- TWIL (This Week I Learned)
This week I learned about safety: It’s the presence of connection.
A rebroadcast of the movie “The Wisdom of Trauma” gave me to chance to watch the accompanying interviews Gabor Mate did with a series of luminaries. I watched his interviews with Dr. Peter Levine, founder of Somatic Experiencing; Dr. Stephen Porges, responsible for Polyvagal Theory, and Dr. Diane Poole Heller, expert in attachment as it relates to trauma.
I’m also reading “Altered Traits”, by Daniel Goleman and Richard Davidson, which is reminding me of why meditation is both not magic and can change your “traits” so that you do, in effect, become a better person through sustained, careful practice.
So, uh, yeah — I felt surrounded by wisdom this week and utterly in awe of these people.
I took away many, many lessons but the one that stuck, that I think we all need, is Dr. Stephen Porges’ understanding that safety is not the absence of threat…it is the presence of connection.
And beyond that, the one true constant message is still, always: sit quietly, breathe deeply, and play. A lot.
“Valuing just the heights misses the true point of practice: to transform ourselves in lasting ways day to day.” — Daniel Goleman and Richard Davidson, Altered Traits
“If you want to improve the world, start by making people feel safer.”
― Stephen Porges
“(Polyvagal) theory forces us to question whether our society provides sufficient and appropriate opportunities to experience safe environments and trusting relationships.”

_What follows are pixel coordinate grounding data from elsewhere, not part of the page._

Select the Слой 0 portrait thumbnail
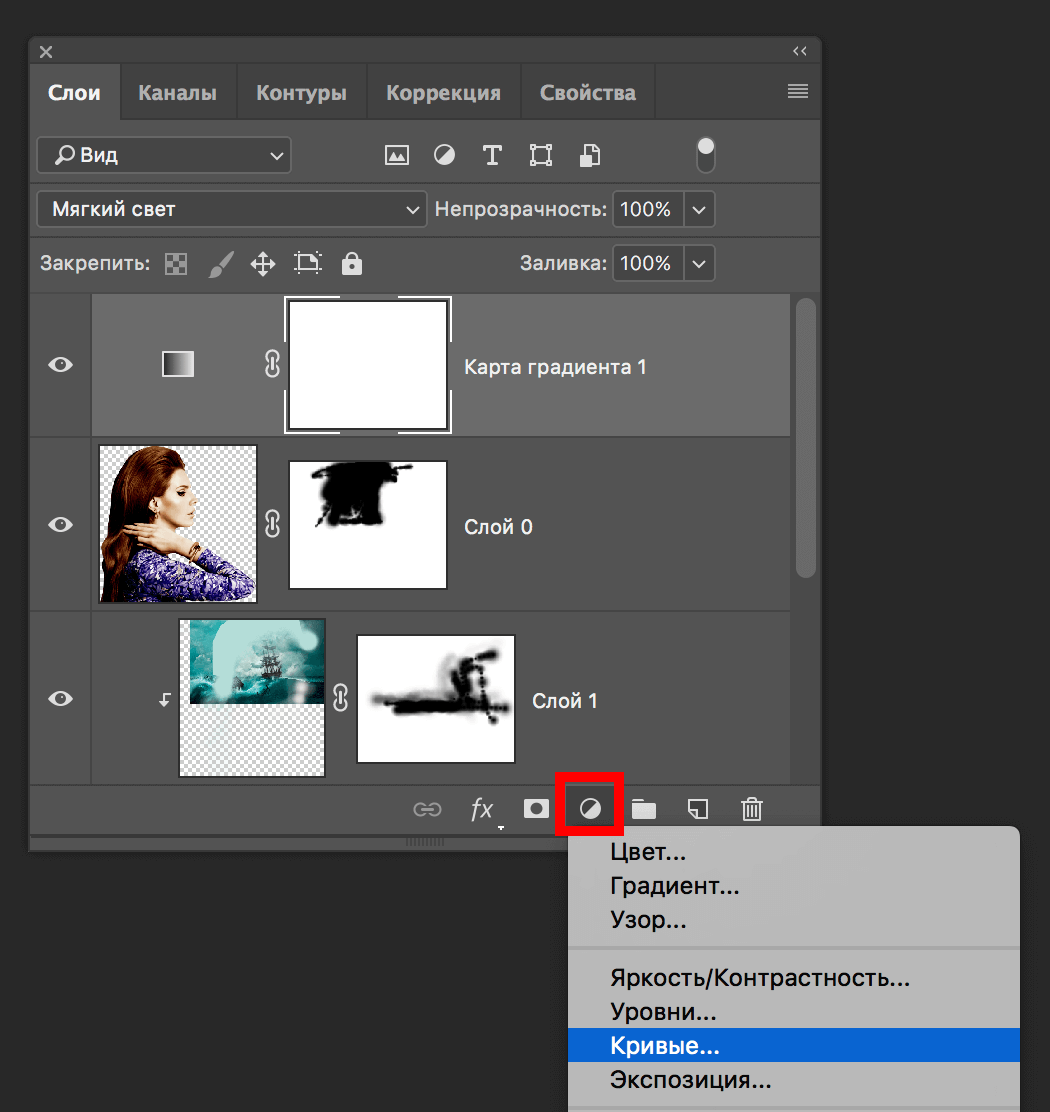This screenshot has width=1050, height=1112. coord(178,524)
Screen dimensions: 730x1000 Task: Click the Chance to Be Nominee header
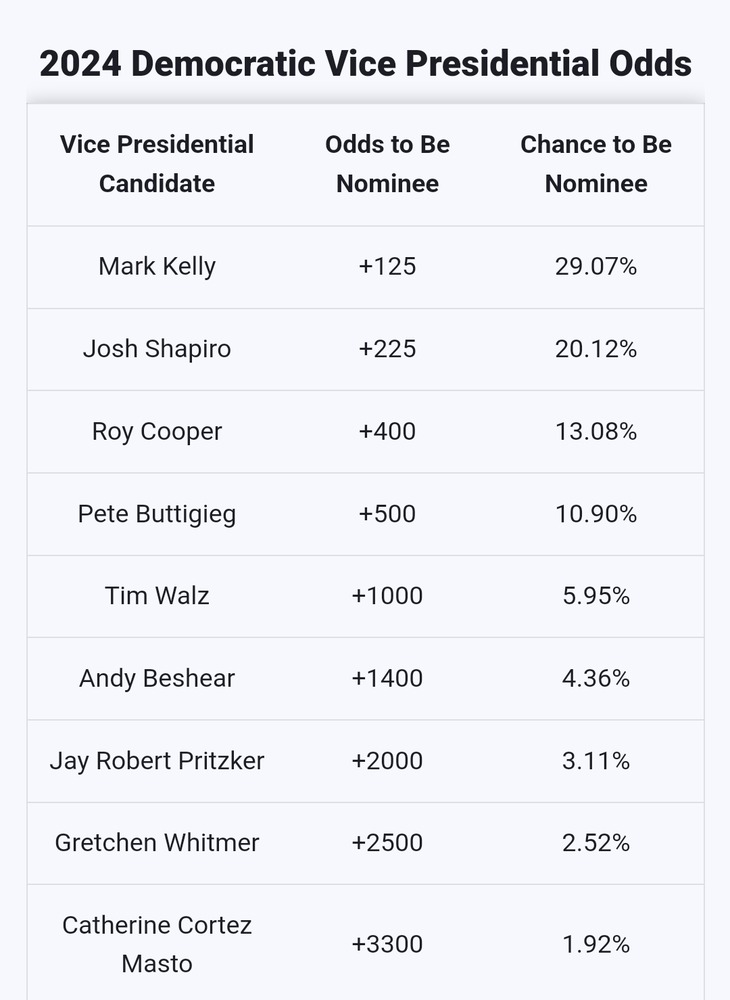pyautogui.click(x=596, y=164)
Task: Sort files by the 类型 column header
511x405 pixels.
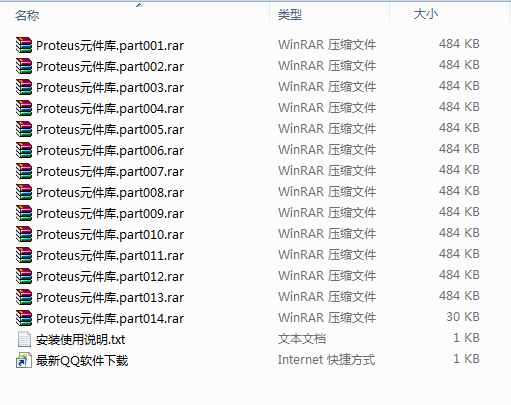Action: tap(290, 15)
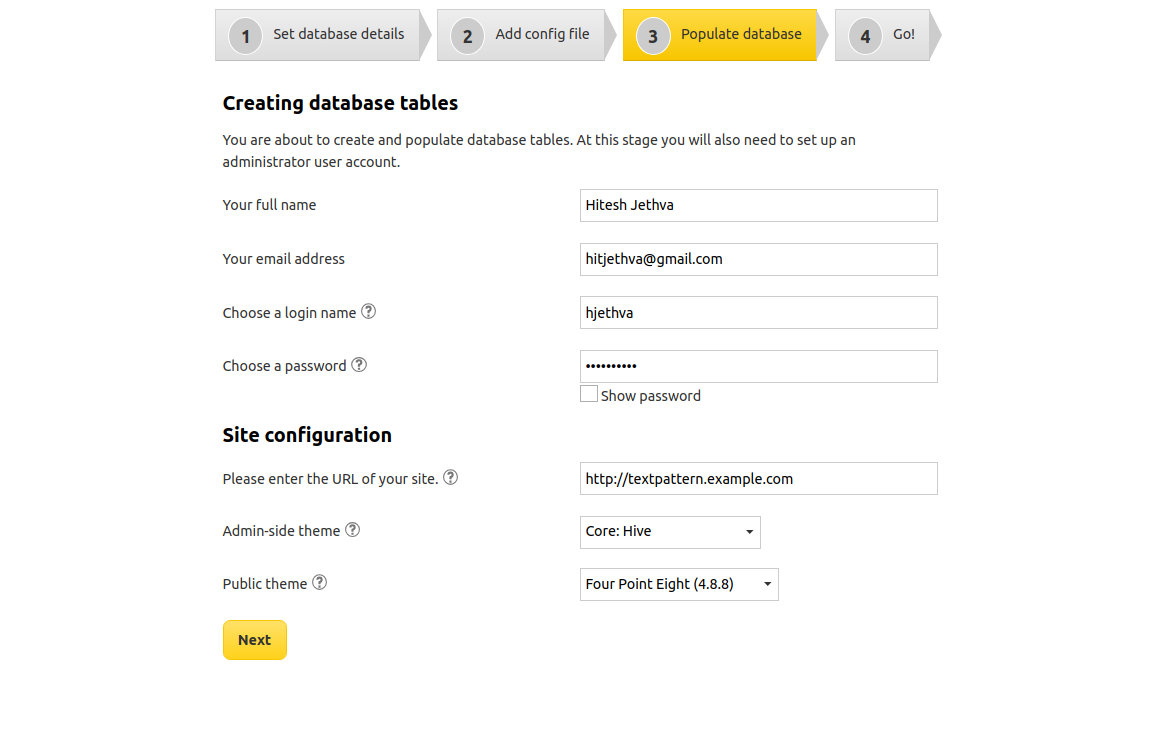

Stephen Porges noted that safety is not the absence of threat. It is the presence of connection.
So, my question this week is: Do you feel safe in your life right now? Do you feel at ease in your home, in your community, at work, at school?
If so why? Contemplate the presence of connection — to yourself, to your world, to your community, to your family.
Connection is one of those utterly simply human/mammalian things that we seem to want to make difficult sometimes.
Whenever I hear talk of the "western” concept of “independence” I just want to cry bullsh**.
Perhaps you agree with me?
And yet, we live in a world that seems to make connection very, very difficult. That “values” the lone wolf, the maverick, the guy who did it on his own.
Any human who actually does that would end up psychologically very, very damaged. And I think we know that, deep inside. And yet, we still allow our babies to “cry it out” we separate young kids from their siblings and extended family early, etc — finish the list with ways you might feel separate from, rather than connected to, yourself, the world, your family, your community.
So: I ask you to simply contemplate that this week: Be aware of and notice socially sanctioned separation and notice attempts at connection.
5. Level-UP / Go Deeper
When you notice attempts at connection, notice awkwardness — notice how we need to nurture and practice connection, so that we feel the presence of connection. So that we have safety.